The dispatch of the Governor and the introduction of this Bill this afternoon are closely related to one another. Taken together, they enable us to do what the international community has constantly urged upon us as our responsibility. But of course there can no no question of our accepting an open-ended responsibility, an open-ended commitment. Our purpose is to organise elections in which all parties can participate equally. Our one remaining responsibility will end when that purpose is achieved and the constitutional formalities completed. In our view, that should not last more than three months. We are taking this action to discharge our remaining responsibility and to bring it to an end and not to prolong it.

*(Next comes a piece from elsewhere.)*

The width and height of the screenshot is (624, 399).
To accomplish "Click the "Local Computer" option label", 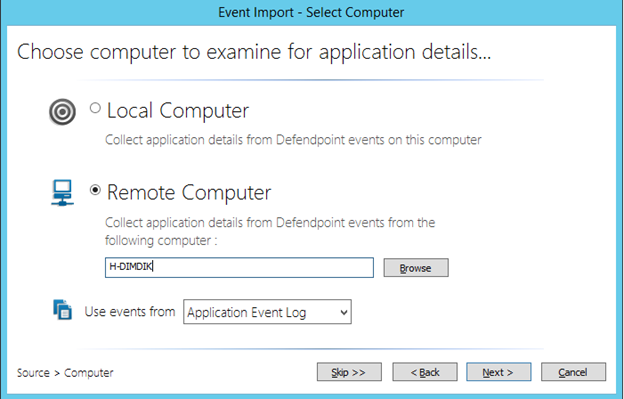I will click(178, 111).
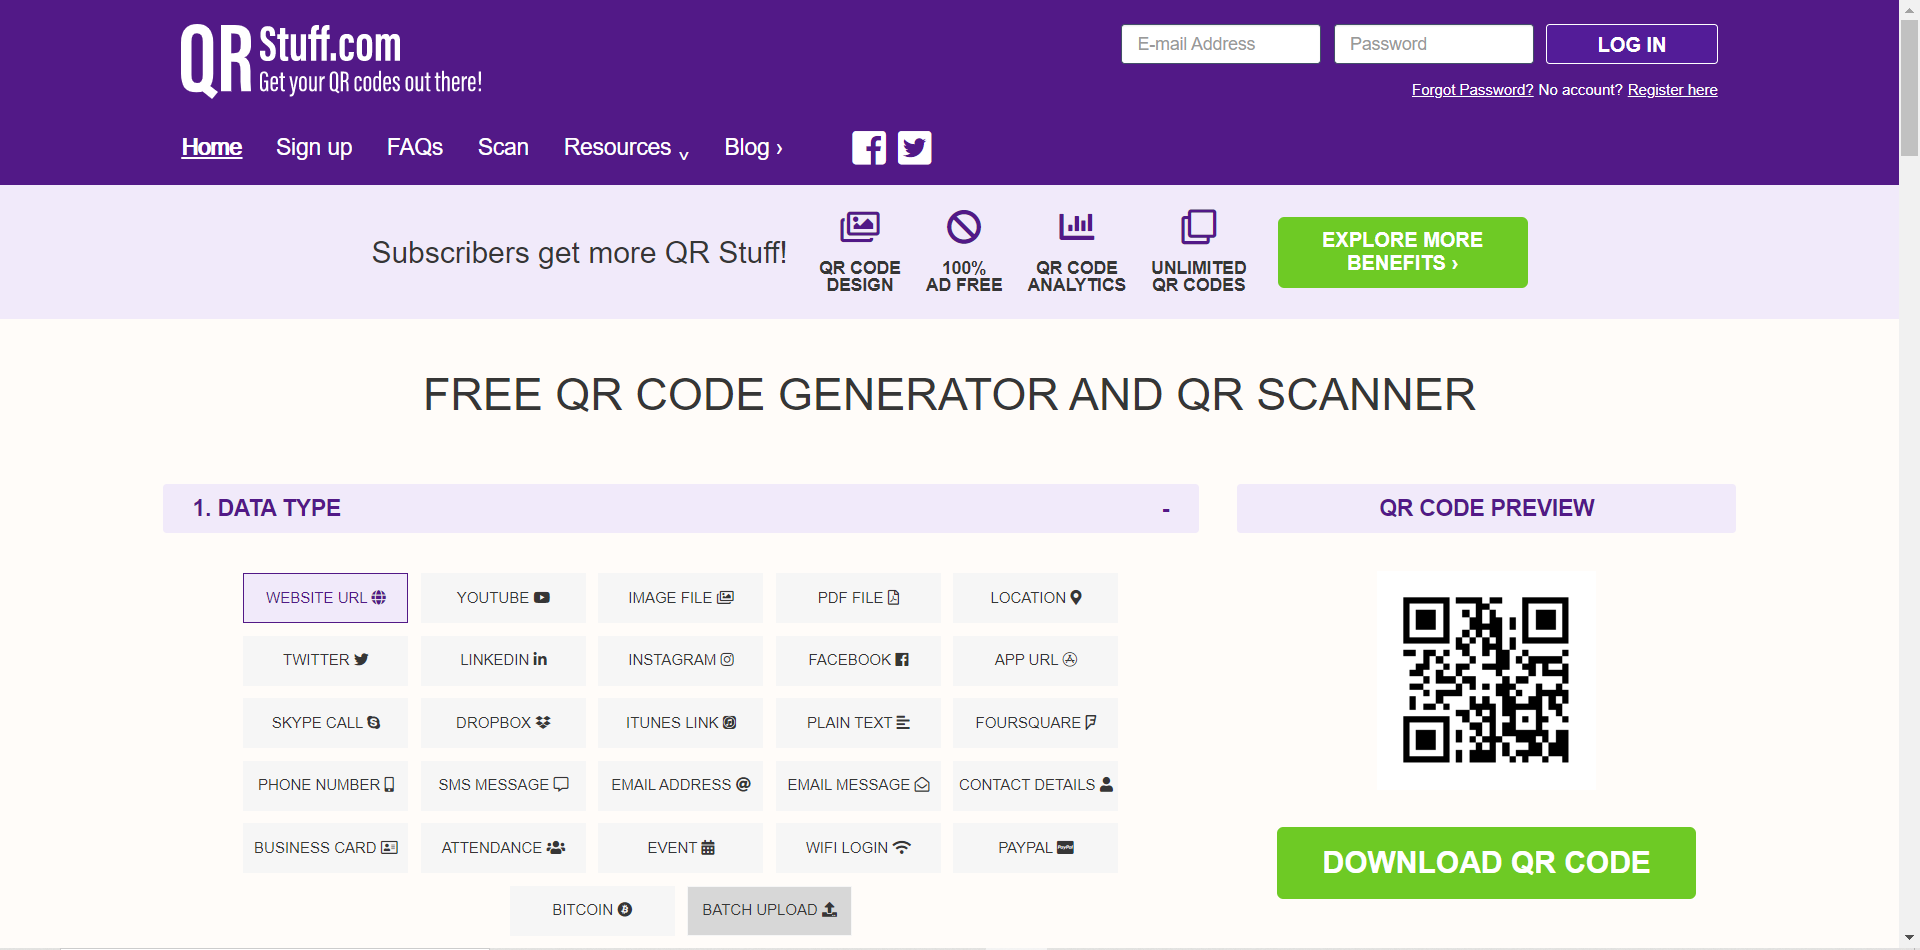Open the Scan menu item
Image resolution: width=1920 pixels, height=950 pixels.
503,148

This was well put by my noble friend Lord Soames in his inaugural address to the people of Rhodesia, when he said—and I quote him:

My aim is to work with you for a better and more peaceful future for all the people of this country. My task is to hold the Government of the country in trust while the political leaders of all parties put their case to you. As soon as you have made your choice I shall hand over my powers to the Government which you elect and return to London. Your country will then become legally independent. This is an irreversible process". With my noble friend's arrival as Governor, Rhodesia has been restored to legality. Our permanent representative at the United Nations has informed the President of the Security Council that the situation which led to the imposition of sanctions no longer exists. The United States and New Zealand have already followed our example in lifting sanctions. The Government hope and assume that others will do so very shortly.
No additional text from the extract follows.